Le mammouth d’Étiolles garde ses secrets (original) (raw)

« Je ne suis pas gros, c'est ma fourrure qui fait ça! » La réplique culte de Manny, le mammouth du dessin animé « l'Age de glace », résonnera certainement ce dimanche dans les murs du musée départemental de Préhistoire d'Ile-de-France de Nemours (Seine-et-Marne). A partir de demain s'y tient l'exposition « Au temps des mammouths » (lire encadré). Aux côtés des moulages et squelettes des mammifères devenus célèbres, comme Lyakhov (Russie), offert à la France en 1912, ou plus récemment Helmut sorti de terre en 2012 à Changis (Seine-et-Marne) sera présenté le bassin d'un autre cousin de l'éléphant, révélé au grand jour en Essonne, à Etiolles. Peu connu, ce fragment, conservé habituellement dans les réserves du site essonnien, est une pièce de plus dans le puzzle préhistorique.

Le site d'Etiolles, un des plus importants sites magdaléniens d'Europe, a été exploité dès les années 1970 lorsque des amateurs tombent par hasard sur un gisement de silex dans un champ labouré. La terre livre ses premiers secrets : ici, en bordure de la Seine, vivaient il y a environ 15000 ans nos ancêtres, les Magdaléniens, des homo sapiens. À l'époque, il règne le climat de l'actuelle Sibérie. Pour se nourrir, ces nomades chassent cerfs, chevaux, rennes dont subsistent de nombreux ossements. Mais rapidement, les chercheurs font deux belles trouvailles : en 1972, ils tombent sur un morceau d'omoplate de mammouth et au début des années 1980 dans une unité d'habitations sur un fragment de bassin de 56 cm. « C'était impressionnant, se souvient Monique Olive, chercheuse au CNRS, en charge de ces fouilles. C'est très gros et le mammouth éveille davantage le rêve que le cheval. Il est le symbole d'une époque révolue. C'est aussi une découverte exceptionnelle car en quarante ans, nous avons déterré que deux os de mammouths. »
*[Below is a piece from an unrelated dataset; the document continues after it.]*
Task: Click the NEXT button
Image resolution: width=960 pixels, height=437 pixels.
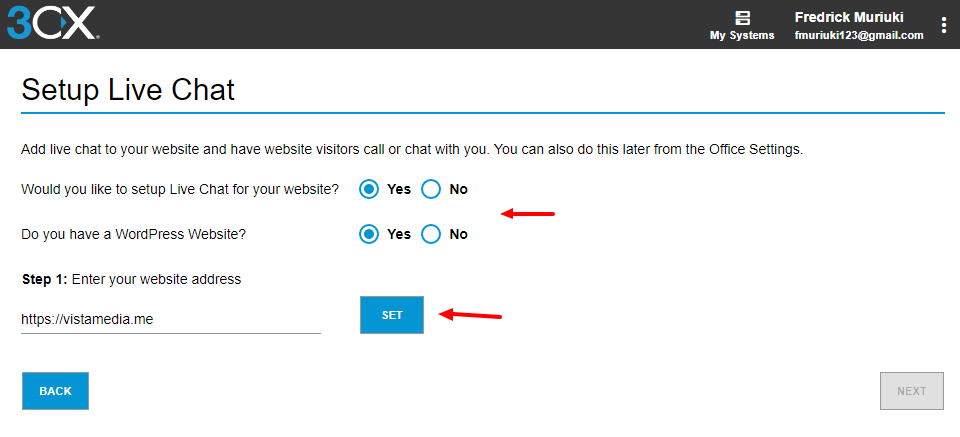Action: [911, 391]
Et la conservatrice adjointe du musée de Nemours, Anne-Sophie Leclerc, d'ajouter : « Le contexte est intéressant car dans la plupart des cas où nous avons cet animal, nous n'avons pas de présence humaine, contrairement à Etiolles. » Un fait d'autant plus rare que lorsque les Magdaléniens s'installent, « nous sommes sur une période où le climat se réchauffe et ces mammifères quittent la région pour le Nord, vers la Scandinavie ou la Sibérie », souligne Emmanuelle Brunet, archéologue au conseil général de l'Essonne.

D'où l'hypothèse soulevée que ces bêtes n'ont pas forcément été chassées. « Comme nous avons que deux fragments isolés, nous ne pouvons pas imaginer un but alimentaire », continue Monique Olive. « Les hommes l'ont probablement trouvé au sol ou l'ont récupéré sur une carcasse et l'ont ramené chez eux. Notre hypothèse, c'est qu'il aurait servi de dalle car il a été découvert à côté de dalles de calcaire », suppose Anne-Sophie Leclerc. « Il est difficile de dire sa finalité car la surface de l'os a été attaquée chimiquement. La seule certitude est sa datation et que les Magdaléniens ont donc croisé des mammouths à Etiolles », nuance Monique Olive. Autres mystères : l'âge et le sexe.

Quant à son nom, il n'en a pas. « Appelons-le Monique », sourit-on au musée en l'honneur de Monique Olive.